The treatise on Saxon myths that Bede omitted to write.

The inconceivable work that Dante may have glimpsed

As soon as he corrected the Comedy’s last verse.

History without two afternoons: that of the hemlock, that of the Cross.

History without Helen’s face.

Man without the eyes that have granted us the moon.

Over three Gettysburg days, the victory of the South.

The love we never shared.

The vast empire the Vikings declined to found.

The globe without the wheel, or without the rose.

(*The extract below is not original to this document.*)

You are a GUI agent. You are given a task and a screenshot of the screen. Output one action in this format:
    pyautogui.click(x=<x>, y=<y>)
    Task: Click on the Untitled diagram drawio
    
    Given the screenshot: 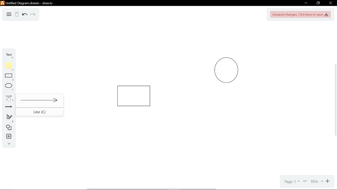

John Donne’s judgment of Shakespeare.

The Unicorn’s other horn.

The fabled Irish bird which alights in two places at once.

The child I never had.”

 

“Child” instead of “son.” Like Borges, my friend has no children.

1 comment:

Thomas Parker said...

This makes me think of the Whiskey Priest's thoughts as he goes to the firing squad in Graham Greene's The Power and the Glory:

"He felt only an immense disappointment because he had to go to God empty-handed, with nothing done at all. It seemed to him, at that moment, that it would have been quite easy to have been a saint. It would only have needed a little self-restraint and a little courage. He felt like someone who has missed happiness by seconds at an appointed place. He knew now that at the end there was only one thing that counted - to be a saint."

Greene has shown us that the priest is wrong, and his hands are far from empty. I think those who know us and love us best will usually judge us more generously than we judge ourselves, and I trust that by this time God has seen that everyone's life is more or less a mess, so he won't be much surprised or dismayed by the mess that I've made of mine.